Looking at the source at MsDeployOnTargetMachines.ps1
in the 1.3.0 task, it seems that if the source is web deploy package then the override parameters always has name="IIS Web Application Name",value="SiteName" in $overRideParams from Compute-MsDeploy-SetParams
It assumes that web deploy package always has parameters.xml file, even though for .net core approach you only do simple content zip.
The version in github is newer. https://github.com/Microsoft/vsts-rm-extensions/blob/master/Extensions/IISWebAppDeploy/Src/Tasks/IISWebAppDeploy/MsDeployOnTargetMachines.ps1
This works. When is it scheduled for release?
@melbrop
'IIS Web Application Name' parameter is being overridden only if package is being generated by msdeploy in such a format that it can deploy package with dest:auto. So parameters should specify destination so its being overridden. In case of Asp.net core we just package build output.
This feature will be released within one week approx.
I've left a comment on a related issue here, but basically, assuming Parameters.xml means -dest:auto is an imperfect solution.
Most helpful comment
I'm also seeing this (just now). I guess it hasn't been deployed yet?

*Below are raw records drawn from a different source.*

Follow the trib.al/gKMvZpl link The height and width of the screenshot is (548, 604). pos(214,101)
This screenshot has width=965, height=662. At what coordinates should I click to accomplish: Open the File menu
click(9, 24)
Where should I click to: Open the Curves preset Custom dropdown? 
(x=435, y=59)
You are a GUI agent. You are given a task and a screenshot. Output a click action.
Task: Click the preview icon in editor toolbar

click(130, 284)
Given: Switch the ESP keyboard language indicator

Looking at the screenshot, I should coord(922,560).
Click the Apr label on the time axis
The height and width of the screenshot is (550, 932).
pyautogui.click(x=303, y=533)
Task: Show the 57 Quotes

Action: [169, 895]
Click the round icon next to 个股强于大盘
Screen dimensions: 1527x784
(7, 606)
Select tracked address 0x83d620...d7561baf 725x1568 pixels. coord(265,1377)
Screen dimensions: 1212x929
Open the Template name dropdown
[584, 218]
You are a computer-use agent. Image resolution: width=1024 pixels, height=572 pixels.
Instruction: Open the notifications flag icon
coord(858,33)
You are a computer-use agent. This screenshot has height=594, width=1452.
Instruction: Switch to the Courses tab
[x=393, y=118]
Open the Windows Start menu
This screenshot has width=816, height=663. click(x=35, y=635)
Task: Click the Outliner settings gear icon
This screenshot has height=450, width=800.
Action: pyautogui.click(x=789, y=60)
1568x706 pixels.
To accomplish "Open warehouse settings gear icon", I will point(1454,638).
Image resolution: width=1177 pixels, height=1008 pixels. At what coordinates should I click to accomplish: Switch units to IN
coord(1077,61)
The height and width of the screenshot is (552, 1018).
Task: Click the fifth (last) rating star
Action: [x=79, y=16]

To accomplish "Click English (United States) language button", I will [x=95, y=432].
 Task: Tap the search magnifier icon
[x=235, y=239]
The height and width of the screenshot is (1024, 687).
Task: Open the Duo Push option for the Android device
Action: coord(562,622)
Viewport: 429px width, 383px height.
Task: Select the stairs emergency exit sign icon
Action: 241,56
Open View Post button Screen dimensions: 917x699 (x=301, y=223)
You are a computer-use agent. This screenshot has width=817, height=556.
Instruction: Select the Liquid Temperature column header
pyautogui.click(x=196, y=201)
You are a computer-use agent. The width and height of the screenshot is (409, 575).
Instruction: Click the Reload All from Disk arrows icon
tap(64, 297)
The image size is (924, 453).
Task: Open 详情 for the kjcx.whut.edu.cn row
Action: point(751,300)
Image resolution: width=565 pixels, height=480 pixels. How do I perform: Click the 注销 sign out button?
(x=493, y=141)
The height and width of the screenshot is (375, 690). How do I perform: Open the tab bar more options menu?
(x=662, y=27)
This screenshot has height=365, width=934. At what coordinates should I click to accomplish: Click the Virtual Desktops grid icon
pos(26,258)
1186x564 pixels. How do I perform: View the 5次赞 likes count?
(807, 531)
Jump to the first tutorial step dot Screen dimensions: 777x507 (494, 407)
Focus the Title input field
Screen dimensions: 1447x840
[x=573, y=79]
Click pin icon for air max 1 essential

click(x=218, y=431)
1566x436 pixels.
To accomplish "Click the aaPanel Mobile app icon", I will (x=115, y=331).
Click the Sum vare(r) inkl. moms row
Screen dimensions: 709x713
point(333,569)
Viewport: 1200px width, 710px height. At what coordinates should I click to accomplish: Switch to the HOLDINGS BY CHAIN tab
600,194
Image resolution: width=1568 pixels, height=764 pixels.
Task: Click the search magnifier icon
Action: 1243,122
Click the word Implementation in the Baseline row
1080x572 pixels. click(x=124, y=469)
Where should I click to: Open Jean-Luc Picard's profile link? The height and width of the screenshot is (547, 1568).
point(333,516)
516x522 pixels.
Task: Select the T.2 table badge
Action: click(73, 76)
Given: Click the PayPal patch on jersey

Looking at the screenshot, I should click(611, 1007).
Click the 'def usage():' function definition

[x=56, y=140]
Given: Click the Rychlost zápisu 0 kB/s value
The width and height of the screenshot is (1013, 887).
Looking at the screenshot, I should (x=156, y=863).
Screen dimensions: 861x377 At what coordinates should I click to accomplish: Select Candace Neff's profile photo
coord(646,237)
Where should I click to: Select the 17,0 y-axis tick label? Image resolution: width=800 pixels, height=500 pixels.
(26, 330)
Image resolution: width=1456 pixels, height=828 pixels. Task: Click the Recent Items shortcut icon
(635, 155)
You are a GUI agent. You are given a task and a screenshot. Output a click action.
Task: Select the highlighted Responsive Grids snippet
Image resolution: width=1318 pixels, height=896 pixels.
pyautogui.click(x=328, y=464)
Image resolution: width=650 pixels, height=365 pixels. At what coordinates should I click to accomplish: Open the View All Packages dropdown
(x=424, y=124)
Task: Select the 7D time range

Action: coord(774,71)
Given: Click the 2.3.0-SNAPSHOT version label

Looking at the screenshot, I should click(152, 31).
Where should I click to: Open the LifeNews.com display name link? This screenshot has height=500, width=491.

TBH the whole process of getting an aspnet core app published and even just built/tested in VSTS has been less than stellar. I keep running into these issues left and right. Everything worked so nicely with "classic" aspnet apps...there are tasks that are named sensibly and it "just works".
net core one needs to manually add cmd line build steps such as dotnet restore and dotnet publish....instead of the nicely named nuget restore. For test one has to target the project.json files instead of the sln. For dotnet restore in order to be somewhat faster (it seems very slow to me) an environment variable needs to be manually defined so it forgoes the initial cache setup. I'm sure I forgot others.
Can we please have dedicated (named) tasks for these .net core tasks that just default to doing the right thing?
I understand this is early, but it's now my third day trying to setup a nice CI integration with it. It should have taken a few hours at most.